曾澤聽出一絲不對勁來,“什麼一絲?我承認什麼了?我和陶桃就睡過幾次而已,什麼關係都沒有。”
“都睡過了,還說沒關係?”林瑄禾問,
“按照你的意思,你和林茵也沒什麼關係唄?”
曾澤不說話了。
林瑄禾道:“你最好老老實實交代清楚,不要再給我鬼扯蛋,說,是不是你把屍體放在林茵旁邊的。”
曾澤一聽就急了,“不是,你和林茵不是關係不好嗎?你怎麼還幫她?她是凶手,是凶手!”
林瑄禾的白眼都快翻沒了。
這曾澤也太不是東西了,竟然還想把命案推給林茵。
林茵為曾澤付出了多少,他不是不知道,他真就好意思?
沒骨氣沒擔當,這種男人踩死都嫌腳臟。
林瑄禾冷笑道:“我和你關係也不好,我能給你開膛破肚宰了你嗎?不能。曾澤,你現在是重大嫌疑人,我們有理由懷疑你就是殺害陶桃的凶手,你再不配合,後果自負。”
曾澤煩躁地摸了一把頭發,嘴裡罵了一句。
他就想不通了,這林茵在家裡天天說林瑄禾的不好,兩人看起來水火不容,林瑄禾就趁機把林茵搞死得了唄,怎麼還衝著他來了?
曾澤緩了一秒,不耐煩地扯了個笑,“這位姓林的警官,你是在包庇自家親戚吧?你是不是收了什麼好處了?你和林茵是姐妹,大家都知道,你就彆在這裝好人了,行嗎?”

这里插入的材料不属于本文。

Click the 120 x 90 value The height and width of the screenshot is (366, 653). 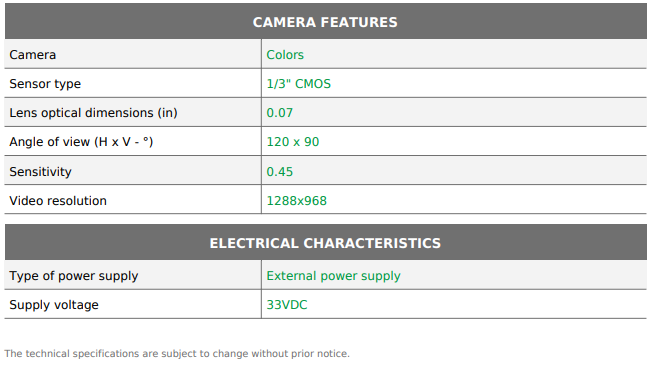tap(293, 142)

晏昀挑了挑眉,起身想走過去,被林瑄禾拉了回去,“算了算了,先問清楚再說。”
有些事隻能夜黑風高的時候做。
林瑄禾道:“你想嫁禍給林茵,自己脫責,但你有沒有考慮過,陶桃是什麼時候死的,林茵有沒有不在場證明?很可惜,陶桃遇害時,林茵和朋友在一起,他們一家人都可以作證。哦對了,還是你去她朋友家把她接過來的,你忘了?”
曾澤怔了一瞬,“……所以就不懷疑她了?”
“腦子不好建議回爐重造一下,她沒有作案時間,明白了嗎?”林瑄禾面無表情地看著他,“所以你現在是配合還是不配合,考慮清楚。”
曾澤一時沒有開口。
林瑄禾站起來,“晏隊,走吧,他不願意說。”
林瑄禾這麼一刺激,曾澤立刻著急了,“彆,彆,我說,我都說,殺人的真不是我!”
曾澤滿臉都是委屈。
“我這不就是和林茵鬨了一點兒彆扭嗎?她走了,不在。我就和陶桃約了幾次,前天下午,也不知道怎麼回事,我出去和朋友吃了頓火鍋,回去就看見陶桃躺在我家床上,把我嚇了一跳。我還以為她是又寂寞了,就想過去和她談談錢的問題,結果她……他媽的,她一動不動的,她是死了啊!”
林瑄禾有些驚訝,但又好像早就想到這一點了。
她不動聲色道:“你的意思是,屍體是平白無故出現在你家的?”
“是啊,”曾澤說,“就我和陶桃的關係,我哪裡說的清楚?所以我隻能把林茵叫回來,想讓她替我認罪。沒想到你們還能整出一個什麼不在場證明……”
曾澤一邊說一邊小聲罵林瑄禾。
林瑄禾思索了幾秒鐘,道:“你回家的時候,門是開著的嗎?”
“是開的,”曾澤說,“陶桃有我家鑰匙,我沒多想。”
林瑄禾問:“你們的關係都有誰知道?”
“這種事我怎麼可能亂說,”曾澤欲哭無淚,“她也不能亂說啊,她有老公,倆人關係可差勁了,她老公要是知道,非得把她打死不可。我更不可能告訴林茵了,我又不是傻子。”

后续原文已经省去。